The ability to learn continuously in artificial neural networks (ANNs) is often limited by catastrophic forgetting, a phenomenon in which new knowledge becomes dominant. By taking mechanisms of memory encoding in neuroscience (aka. engrams) as inspiration, we propose a novel approach that integrates stochastically-activated engrams as a gating mechanism for metaplastic binarized neural networks (mBNNs). This method leverages the computational efficiency of mBNNs combined with the robustness of probabilistic memory traces to mitigate forgetting and maintain the model's reliability. Previously validated metaplastic optimization techniques have been incorporated to enhance synaptic stability further. Compared to baseline binarized models and benchmark fully connected continual learning approaches, our method is the only strategy capable of reaching average accuracies over 20% in class-incremental scenarios and achieving comparable domain-incremental results to full precision state-of-the-art methods. Furthermore, we achieve a significant reduction in peak GPU and RAM usage, under 5% and 20%, respectively. Our findings demonstrate (A) an improved stability vs. plasticity trade-off, (B) a reduced memory intensiveness, and (C) an enhanced performance in binarized architectures.

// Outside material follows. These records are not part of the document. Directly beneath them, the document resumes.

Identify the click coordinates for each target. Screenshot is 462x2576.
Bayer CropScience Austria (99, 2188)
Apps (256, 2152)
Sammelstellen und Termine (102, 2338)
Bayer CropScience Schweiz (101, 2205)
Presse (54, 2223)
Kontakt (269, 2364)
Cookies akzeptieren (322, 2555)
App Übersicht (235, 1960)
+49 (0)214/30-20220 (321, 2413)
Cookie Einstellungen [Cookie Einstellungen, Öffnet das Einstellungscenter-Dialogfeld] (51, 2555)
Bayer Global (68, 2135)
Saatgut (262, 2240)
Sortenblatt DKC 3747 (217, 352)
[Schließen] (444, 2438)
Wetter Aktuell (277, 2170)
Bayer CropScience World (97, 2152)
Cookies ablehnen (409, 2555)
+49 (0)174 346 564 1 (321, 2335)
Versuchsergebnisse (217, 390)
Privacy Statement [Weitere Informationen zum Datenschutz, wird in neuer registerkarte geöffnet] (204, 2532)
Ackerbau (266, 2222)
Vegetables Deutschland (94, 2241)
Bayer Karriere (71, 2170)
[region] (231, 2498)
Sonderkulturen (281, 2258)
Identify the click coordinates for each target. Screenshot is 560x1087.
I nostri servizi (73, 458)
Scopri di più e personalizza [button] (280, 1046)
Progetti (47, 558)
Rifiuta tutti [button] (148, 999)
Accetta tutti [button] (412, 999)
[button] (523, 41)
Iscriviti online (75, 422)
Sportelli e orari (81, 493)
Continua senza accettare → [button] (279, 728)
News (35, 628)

By uniting principles of neuroscience and efficient computing, we offer new insights into the design of scalable and robust deep learning systems.

Paper Structure

This paper contains 16 sections, 6 equations, 4 figures, 4 tables, 1 algorithm.

Figures (4)

  • Figure 1: Continual learning mechanisms in biological and artificial networks. In the brain, experiences and stimuli are inputted into the system, forming engrams that encode and consolidate this information. As incoming memories flood the network, metaplasticity and synaptic plasticity allow the brain to adapt to additional knowledge and form corresponding engrams (green and blue) that interact or activate during memory recall. This process repeats throughout life, allowing continual learning capability in our brains.
  • Figure 2: Engram block architecture. The engram block includes a two-layer encoder, one-layer latent space, one-layer linear layer, and a stochastic activation to output a gating vector to induce engrams for the metaplastic BNN.
  • Figure 3: Test accuracies on Split-MNIST. In Split-MNIST, two additional and unseen classes are introduced to the model for every sequential task. (a) Final test accuracies across five tasks in the Split-MNIST setting. Averaged over six runs, the solid curves are the training results for 20 epochs per task. The shaded areas represent the standard deviation. (b) The average test accuracy over each task.
  • Figure 4: Test accuracies on CORe50-NI.(a) Final test accuracies across eight tasks in CORe50. Averaged over three runs, solid curves represent the test accuracy, where each task has been trained for 20 epochs. Shaded areas represent one standard deviation. (b) Test accuracy of the third task in the CORe50-NI, experiment. The shaded gray area represents the learning phase of the models, which is cut off by a gray dotted line.